• **About this exercise**: Rewrite the lines as a numbered list, starting at the line that contains "is (550, 573)." and ending at the line that contains "cell-bev: 356.4 is". Leave out blank lines and pictures.

──────── Data under study

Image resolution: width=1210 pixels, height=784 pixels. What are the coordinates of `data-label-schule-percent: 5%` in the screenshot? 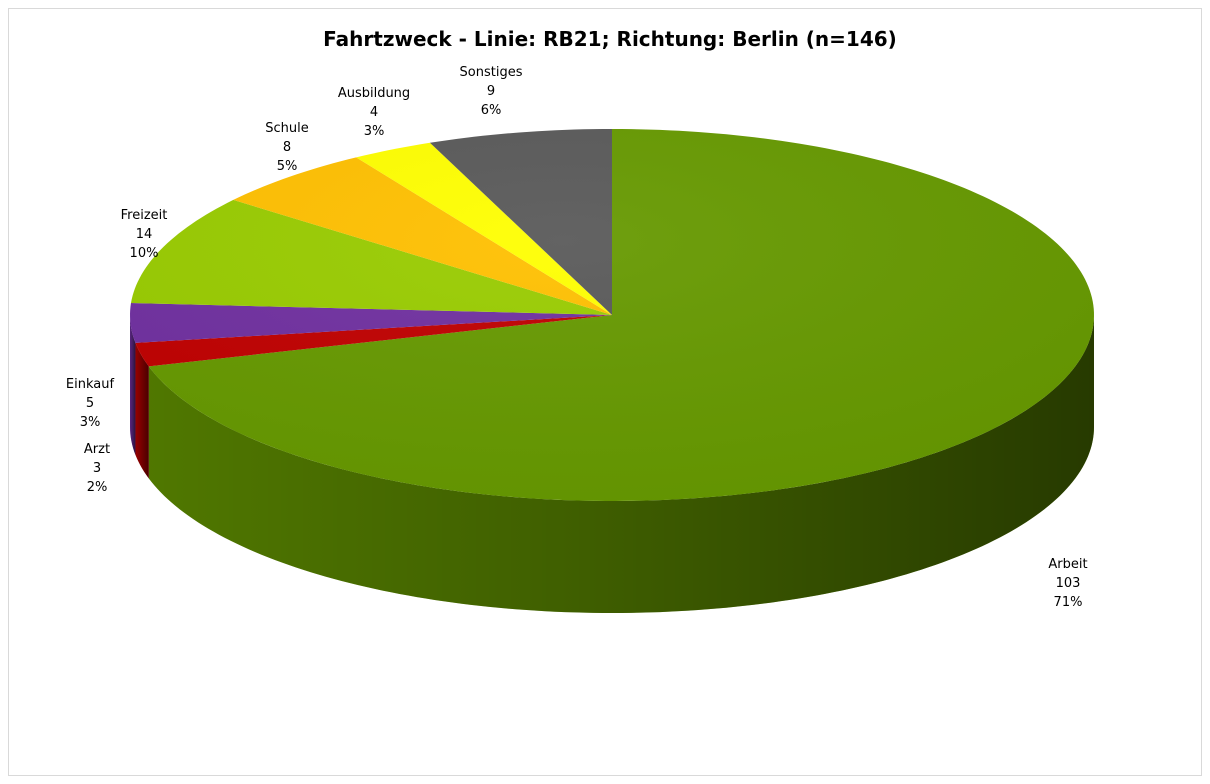 It's located at (288, 166).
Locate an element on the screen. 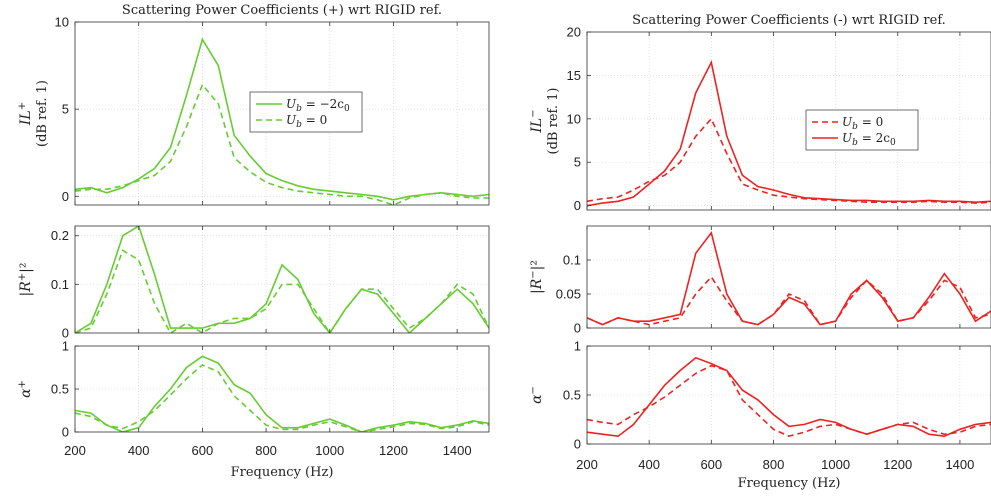  legend: Ub = 0Ub = 2c0 is located at coordinates (862, 130).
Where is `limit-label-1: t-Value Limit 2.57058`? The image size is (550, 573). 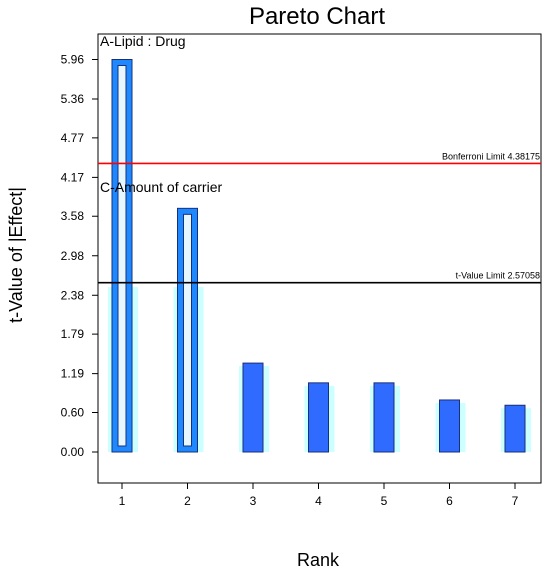
limit-label-1: t-Value Limit 2.57058 is located at coordinates (498, 276).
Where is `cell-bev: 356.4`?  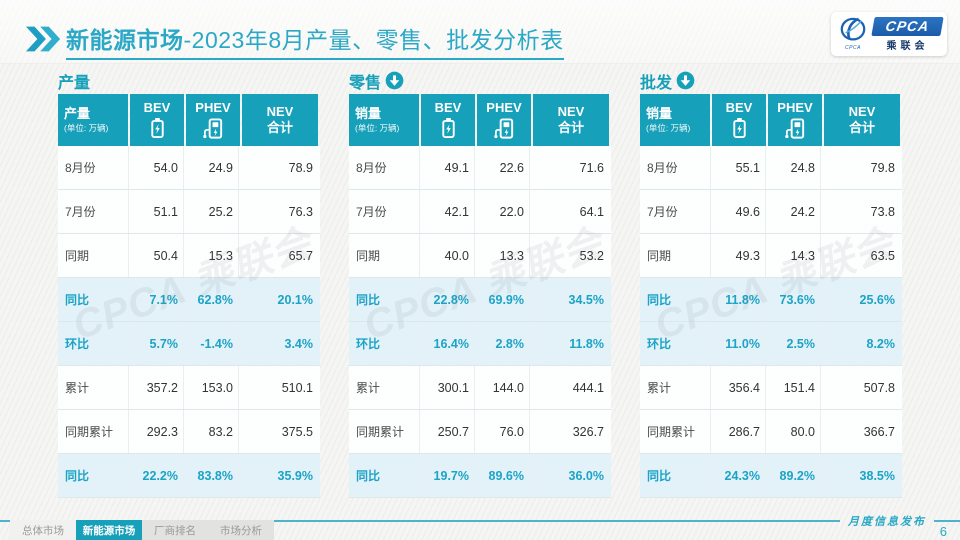
cell-bev: 356.4 is located at coordinates (738, 388).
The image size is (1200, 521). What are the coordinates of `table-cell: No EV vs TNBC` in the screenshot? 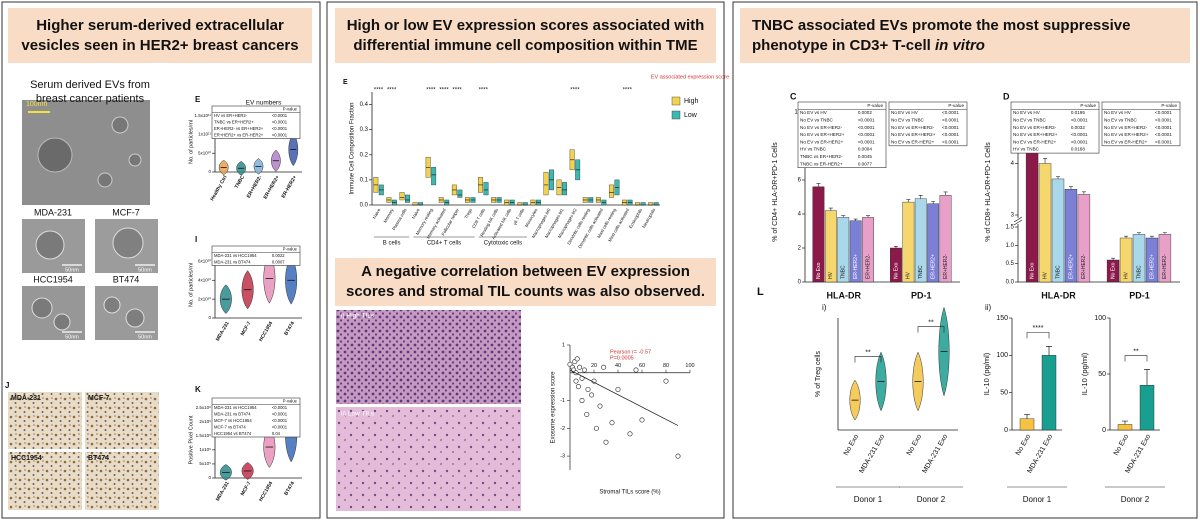 It's located at (817, 120).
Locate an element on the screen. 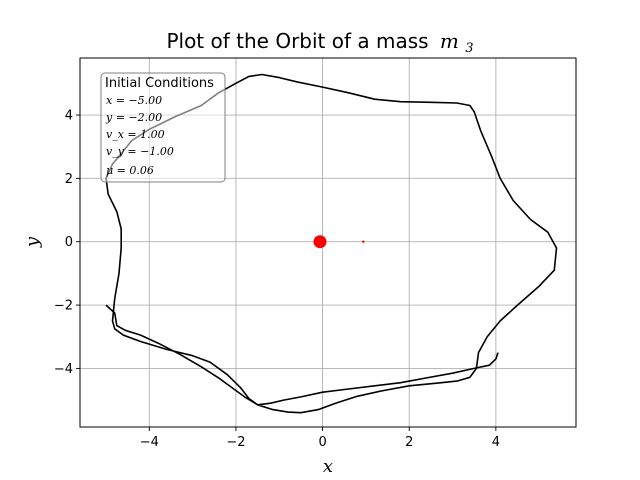 The width and height of the screenshot is (640, 480). initial-conditions-frame is located at coordinates (163, 128).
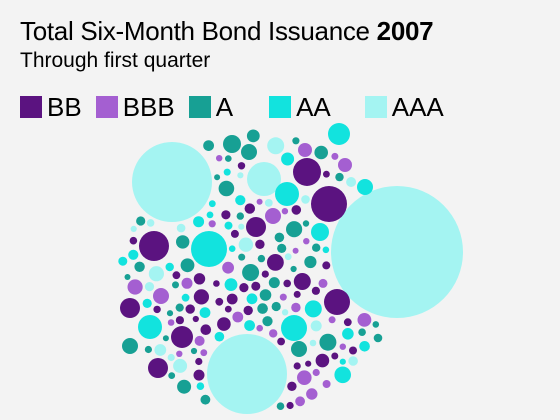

────────────────

• **Output for this exercise**:
1. Where is `limit-label-1: t-Value Limit 2.57058`? The image size is (550, 573). 
2. limit-label-1: t-Value Limit 2.57058 is located at coordinates (498, 276).
3. Where is `cell-bev: 356.4`?  
4. cell-bev: 356.4 is located at coordinates (738, 388).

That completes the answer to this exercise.